Os profissionais capacitados para intervirem naquele tipo de instalações elétricas são, cf. disposto nas alíneas c) e d) nº 1 do artigo 5º da mencionada Lei, os técnicos possuidores de, respetivamente "Qualificação de dupla certificação, obtida por via das modalidades de educação e formação do Sistema Nacional de Qualificações, que integrem unidades de formação de curta duração na área das instalações elétricas e respeitem os conteúdos definidos no Catálogo Nacional de Qualificações" ou "Conclusão, com aproveitamento, das unidades de formação de curta duração na área das instalações elétricas, integradas no Catálogo Nacional de Qualificações", além de, naturalmente, dos técnicos de formação académica superior, designadamente, engenheiros eletrotécnicos e engenheiros técnicos de energia e sistemas de potência.
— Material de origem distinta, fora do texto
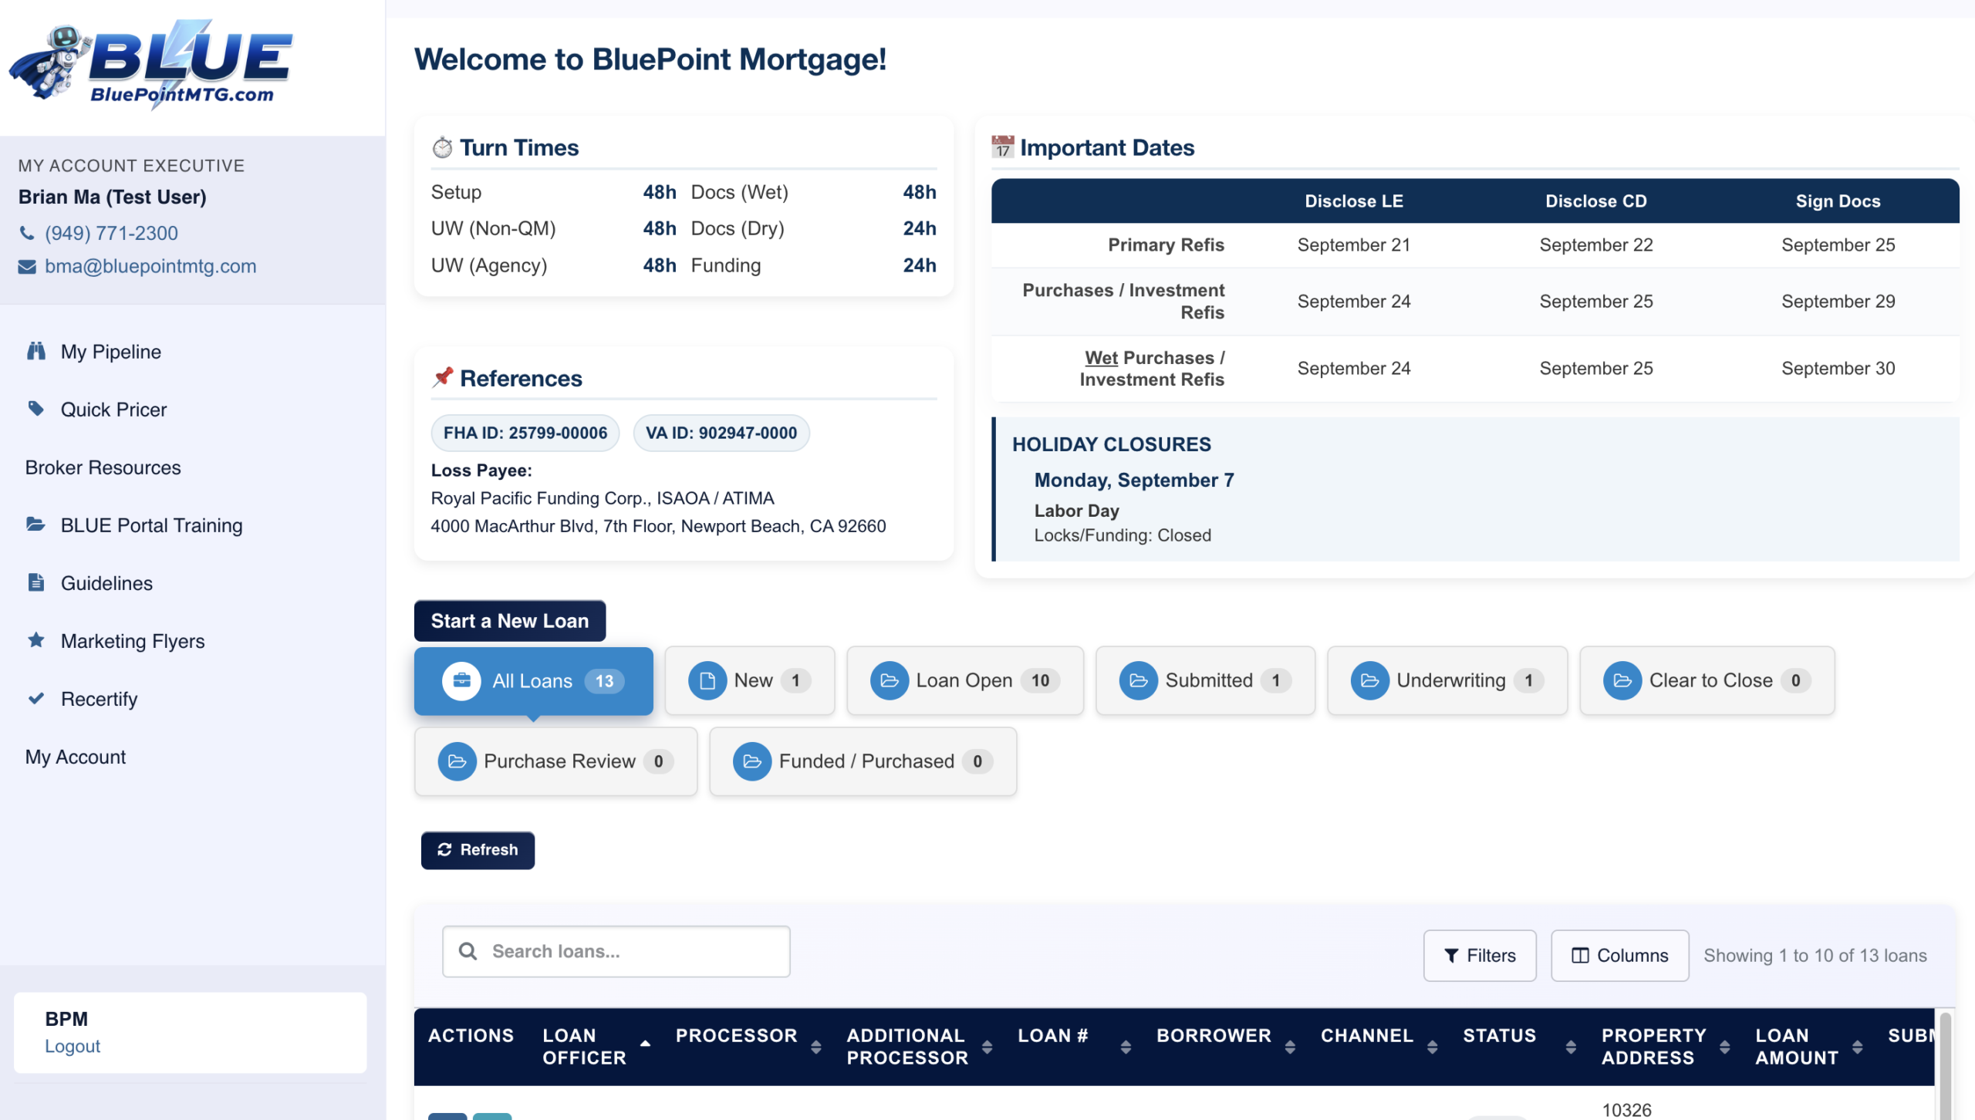The image size is (1975, 1120).
Task: Open the Filters panel
Action: point(1479,955)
48. Taxas iniciais (cf. artigo 5º da Portaria nº 261-A/2015).De acordo com o previsto no nº 3 do artigo 5º da Portaria nº 261-A/2015, de 27 de agosto, caso a taxa inicial não seja paga no momento da apresentação do pedido, este é considerado sem efeito se o pagamento não for efetuado dentro dos 20 dias subsequentes à emissão da guia respetiva. De acordo com esta disposição poderão ser apresentados pedidos sem que a referida taxa inicial se encontre emitida pelo IMPIC, I.P.?

Os pedidos efetuados aos balcões de atendimento do IMPIC devem ser instruídos com o documento comprovativo do pagamento da taxa inicial. Tratando-se de pedidos efetuados por correio ou por meios electrónicos, caso os pedidos não venham acompanhados desse comprovativo, o IMPIC diligenciará imediatamente no sentido da emissão da guia para pagamento da taxa inicial.
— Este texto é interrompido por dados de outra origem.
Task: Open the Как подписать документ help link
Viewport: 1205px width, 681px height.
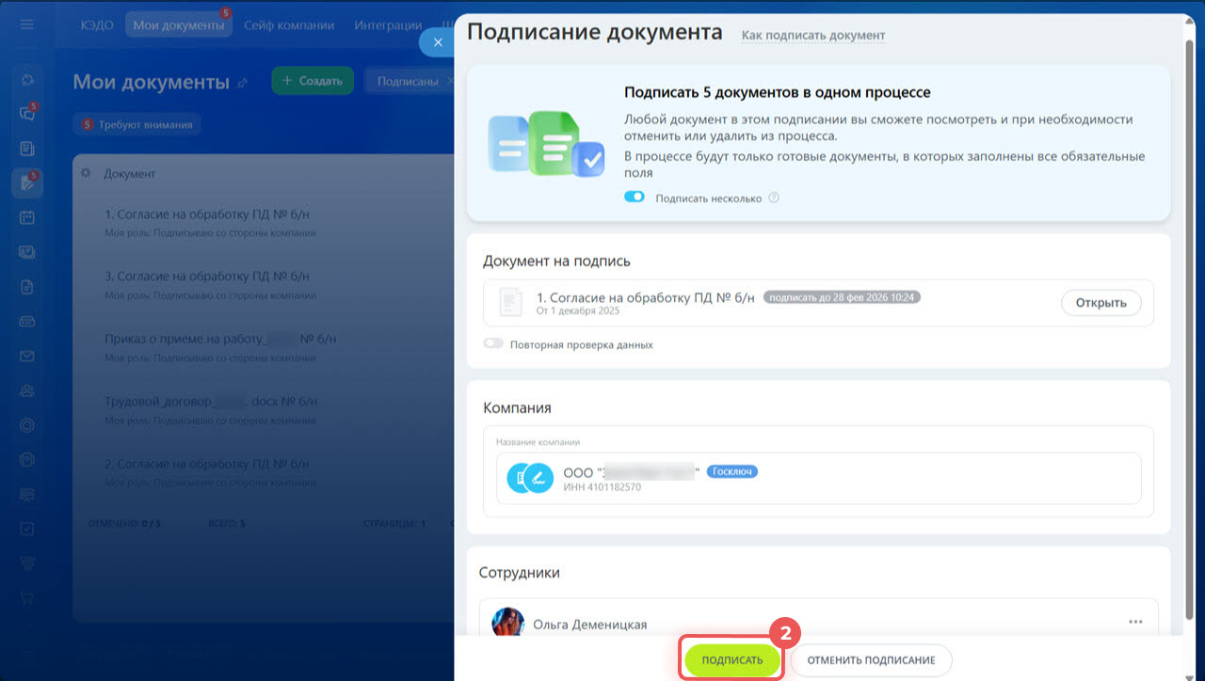Action: pos(813,35)
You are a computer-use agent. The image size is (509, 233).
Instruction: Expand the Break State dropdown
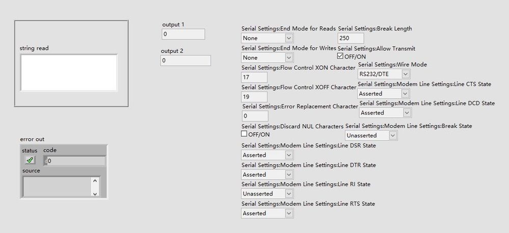pos(392,135)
49. Taxas finais (cf. artigo 7º da Portaria nº 261-A/2015)

Tendo presente a tabela constante do nº 1 do artigo 7º da Portaria nº 261-A/2015, solicita-se a confirmação por parte do IMPIC, I.P. quanto à forma correta de aplicação da mesma, uma vez que, em nosso entender a parcela fixa é determinada pela classe máxima do pedido, independentemente da classe máxima detida pela empresa (ex. caso uma empresa solicite novas subcategorias na classe 3, a parcela fixa da taxa a pagar é de 300 euros, mesmo que a empresa em causa detenha um alvará da classe 5).

A parcela fixa da taxa é sempre aferida em função da classe máxima do pedido, e não da classe já detida.


50. Pedido de alvará ou certificado de empreiteiro de obras particulares por empresa que é titular de alvará ou certificado de empreiteiro de obras públicas-Tendo presente que os alvarás e os títulos de registo que se encontravam válidos na data de entrada em vigor da Lei nº 41/2015 se converteram em alvarás e certificados de empreiteiro de obras públicas, está ou não está sujeito ao pagamento de taxa o procedimento através do qual uma empresa detentora de alvará e certificado de empreiteiro de obras públicas pretende que o seu alvará ou certificado seja apenas para obras particulares?

 A lei estipulou uma conversão automática dos alvarás existentes em alvarás de empreiteiros de obras públicas, ou seja, precisamente os que conferem capacidade para todo o tipo de obras (públicas e particulares), pois era essa a capacidade conferida pelos anteriores alvarás.

Significa isso que qualquer requerimento feito posteriormente a essa conversão automática será tratado como um novo pedido ao abrigo da Lei nº 41/2015 e, como tal, sujeito ao pagamento da taxa respetiva.